(STATED EXERCISE 1):
Answer these from the solar panel text:
(a) How many years must the manufacturer's output warranty run for solar panels that qualify for the Feed in Tariff?
(b) What warranty do good quality off-grid solar systems usually come with?
(c) What failure rate does the text give for solar panels from a good quality manufacturer?
(STATED EXERCISE 2): In the solar panel text, how would you render "Typically the higher the Wp rating, the higher the efficiency rating." in Spanish?
(STATED EXERCISE 3): Could you carry the solar panel text on from its final sentence?

(SOURCE TEXT):
★ ★ ★
Probably more important than the type of solar panel is the make. Just as with other products there are different prices and qualities of solar module. Run by the Sun Ltd isn’t tied to one manufacturer, and will advise which is the best value product for your system.
All solar panels that qualify for the Feed in Tariff (FIT) must have a manufacturers output warranty for 25 years. This states that they will still perform at 80% of their original rating after this period of time. In our experience, solar panels from a good quality manufacturer will perform for 30 years or more, and the failure rates are very low, less than 0.0001%. However there are many examples of cheaper solar panels failing much earlier, well within warranty period, and also of warranties not being honoured when the solar panels were just imported from overseas, with no UK distribution network.
Good Quality off-grid solar systems are built to the same standards, and usually come with a 10 year, 90% performance warranty, although in most instances will last as long as the grid connected systems.
Solar Panels are rated in 2 ways. They are both industry standards, and are often highlighted by manufacturers, but can be misleading…
Firstly, all panels have a Watt Peak (Wp) rating. This is the electrical power of the solar panel, measured in watts, by an industry standard test. It is roughly equivalent to the power that the solar panel will generate when the sun is directly shining on it. It is also close to the maximum power power it will generate, and is certainly much more than the solar panel will generate on a dull day. When many solar panels are linked together the Wp figure becomes kWp (kilowatt peak) is 4000Wp is more commonly written as 4.0kWp.
It is important to remember that this Wp rating is only indicative of the solar panels performance in very bright light, and thus not always indicative of how the solar module will perform throughout the varying light conditions of a typical year.
Secondly panels are also given an efficiency rating. This shows what percentage of the light power shone onto the solar module in the industry test was converted into electrical power, divided by the area of the solar module. A solar panel with an efficiency of 16.7% is converting 16.7% of the energy shone onto it, per square meter. Typically the higher the Wp rating, the higher the efficiency rating.
However, this is again, only equivalent to bright sunlight, and also a less efficient panel might actually give a higher annual energy yield, but will just need a larger surface area.
★ ★ ★
(Rows from a dataset)
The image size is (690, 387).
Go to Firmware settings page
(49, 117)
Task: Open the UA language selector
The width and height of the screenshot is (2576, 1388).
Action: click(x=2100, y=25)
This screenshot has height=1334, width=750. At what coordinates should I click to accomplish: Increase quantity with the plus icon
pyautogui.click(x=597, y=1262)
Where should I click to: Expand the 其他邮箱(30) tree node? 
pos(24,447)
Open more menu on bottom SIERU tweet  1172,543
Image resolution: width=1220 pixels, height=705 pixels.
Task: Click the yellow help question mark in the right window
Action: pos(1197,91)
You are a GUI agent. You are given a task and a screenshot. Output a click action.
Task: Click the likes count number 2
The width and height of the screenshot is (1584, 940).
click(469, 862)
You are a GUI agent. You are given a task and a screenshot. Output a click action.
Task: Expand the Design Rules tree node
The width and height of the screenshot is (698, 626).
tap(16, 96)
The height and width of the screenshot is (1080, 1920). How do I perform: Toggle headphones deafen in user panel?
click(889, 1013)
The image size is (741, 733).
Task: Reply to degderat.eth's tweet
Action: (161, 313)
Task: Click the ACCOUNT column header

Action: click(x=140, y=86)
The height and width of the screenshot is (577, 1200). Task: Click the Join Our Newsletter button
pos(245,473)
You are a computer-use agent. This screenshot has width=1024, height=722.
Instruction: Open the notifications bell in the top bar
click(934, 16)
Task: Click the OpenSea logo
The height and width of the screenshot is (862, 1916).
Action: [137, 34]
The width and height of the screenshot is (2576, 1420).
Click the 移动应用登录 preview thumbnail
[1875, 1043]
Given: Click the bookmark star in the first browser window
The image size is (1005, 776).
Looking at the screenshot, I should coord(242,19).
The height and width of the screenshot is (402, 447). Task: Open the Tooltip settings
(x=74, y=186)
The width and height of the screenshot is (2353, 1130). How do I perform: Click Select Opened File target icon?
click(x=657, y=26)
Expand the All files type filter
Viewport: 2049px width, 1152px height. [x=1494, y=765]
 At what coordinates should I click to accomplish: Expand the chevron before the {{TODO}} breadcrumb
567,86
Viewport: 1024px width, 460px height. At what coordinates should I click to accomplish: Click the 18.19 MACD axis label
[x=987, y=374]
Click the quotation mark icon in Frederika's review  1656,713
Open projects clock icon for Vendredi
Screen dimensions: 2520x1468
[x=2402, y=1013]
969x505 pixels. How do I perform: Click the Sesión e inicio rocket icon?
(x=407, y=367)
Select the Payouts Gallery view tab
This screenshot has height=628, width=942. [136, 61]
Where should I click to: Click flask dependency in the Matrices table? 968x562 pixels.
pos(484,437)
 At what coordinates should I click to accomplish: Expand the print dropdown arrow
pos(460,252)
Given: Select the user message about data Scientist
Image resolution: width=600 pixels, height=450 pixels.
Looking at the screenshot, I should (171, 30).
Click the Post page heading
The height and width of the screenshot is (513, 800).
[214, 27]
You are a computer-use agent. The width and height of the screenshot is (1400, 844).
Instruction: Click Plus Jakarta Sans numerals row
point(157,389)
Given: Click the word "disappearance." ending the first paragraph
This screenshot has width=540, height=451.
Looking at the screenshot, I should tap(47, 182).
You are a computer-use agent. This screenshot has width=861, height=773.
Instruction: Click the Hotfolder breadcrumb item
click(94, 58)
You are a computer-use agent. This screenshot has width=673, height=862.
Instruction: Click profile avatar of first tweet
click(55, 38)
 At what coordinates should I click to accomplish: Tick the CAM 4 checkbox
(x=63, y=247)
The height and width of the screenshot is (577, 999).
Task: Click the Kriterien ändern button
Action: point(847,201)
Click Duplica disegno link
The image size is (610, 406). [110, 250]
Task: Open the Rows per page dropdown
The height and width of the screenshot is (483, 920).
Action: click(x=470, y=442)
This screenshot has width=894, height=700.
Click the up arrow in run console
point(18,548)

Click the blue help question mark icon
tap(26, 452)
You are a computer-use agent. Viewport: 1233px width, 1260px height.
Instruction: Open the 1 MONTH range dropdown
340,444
★ ★ ★
(TASK OUTPUT 1):
(a) 25 years
(b) A 10 year, 90% performance warranty
(c) Less than 0.0001%

(TASK OUTPUT 2): Por lo general, cuanto mayor es la clasificación Wp, mayor es la clasificación de eficiencia.

(TASK OUTPUT 3):
For example the LG Solar NeoN 300Wp module has an efficiency rating of 18.3%, and a surface area of 1.6m2 whereas the Solar Frontier thin film SF150Wp solar module has an efficiency of 12.2%, and an area of 1.23m2. You need 2 x SF150Wp modules to achieve the same Wp rating as the LG Solar 300Wp module, using more surface area, 2.46m2. In a typical UK year the 2x Solar Frontier modules will produce more power (yield) than the 1x LG Solar module although they have the same total Wp rating, and a lower efficiency rating. Sorry that this is complicated – remember Run by the Sun Ltd will help guide you, and recommend the best solution for your solar system.
Solar PV needs little maintenance. You need to keep the solar panels relatively clean, and also ensure that trees and other vegetation doesn’t grow and overshadow them. In the UK solar panels that are tilted at 15° or more will be cleaned by rainfall. Bird droppings and other debris can be removed with water and a little washing up liquid. Specialist window cleaners are available who can reach roof mounted solar panels if needed.
As there are no moving parts a professionally installed PV solar system is usually very reliable. However it is to be expected that the grid inverter will need changing at some point in the 20 year lifespan of the FIT scheme. Therefore it is important to regularly monitor your PV system, so that you familiarise yourself with how much energy it produces, and are able to spot when something goes wrong. The latest systems have the option to be connected to internet monitoring systems, allowing you to check on the performance whilst sitting at a desk.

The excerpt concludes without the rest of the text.